TASK TO COMPLETE
Go through the records and extract every line with the word "agent".
======
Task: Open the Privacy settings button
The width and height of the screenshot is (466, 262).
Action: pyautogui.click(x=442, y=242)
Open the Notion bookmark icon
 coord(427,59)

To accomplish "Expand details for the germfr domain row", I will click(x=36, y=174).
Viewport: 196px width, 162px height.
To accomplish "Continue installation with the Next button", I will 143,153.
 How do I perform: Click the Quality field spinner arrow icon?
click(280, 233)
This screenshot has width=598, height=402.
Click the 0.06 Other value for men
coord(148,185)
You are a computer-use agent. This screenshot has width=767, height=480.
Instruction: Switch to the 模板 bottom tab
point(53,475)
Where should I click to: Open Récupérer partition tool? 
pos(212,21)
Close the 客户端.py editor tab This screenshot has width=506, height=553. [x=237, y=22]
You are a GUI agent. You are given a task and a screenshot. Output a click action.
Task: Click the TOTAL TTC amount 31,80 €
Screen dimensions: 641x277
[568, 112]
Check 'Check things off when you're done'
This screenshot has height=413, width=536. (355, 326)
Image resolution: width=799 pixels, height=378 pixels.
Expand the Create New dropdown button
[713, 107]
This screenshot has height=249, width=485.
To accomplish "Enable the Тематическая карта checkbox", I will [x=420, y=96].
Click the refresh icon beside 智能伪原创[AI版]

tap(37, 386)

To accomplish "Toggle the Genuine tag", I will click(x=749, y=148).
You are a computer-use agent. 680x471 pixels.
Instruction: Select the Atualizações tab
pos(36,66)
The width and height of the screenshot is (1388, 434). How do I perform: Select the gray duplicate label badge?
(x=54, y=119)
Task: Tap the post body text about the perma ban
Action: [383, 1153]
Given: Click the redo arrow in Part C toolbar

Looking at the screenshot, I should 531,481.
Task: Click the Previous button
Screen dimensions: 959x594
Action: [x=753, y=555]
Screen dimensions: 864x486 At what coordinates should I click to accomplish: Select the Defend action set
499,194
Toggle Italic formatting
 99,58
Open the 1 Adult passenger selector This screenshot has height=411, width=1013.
======
RESPONSE TO THIS EXERCISE
You are a computer-use agent. This screenshot has width=767, height=480.
You are a GUI agent. You are given a task and a screenshot. Output a click action.
You are a computer-use agent. 680x471 pixels.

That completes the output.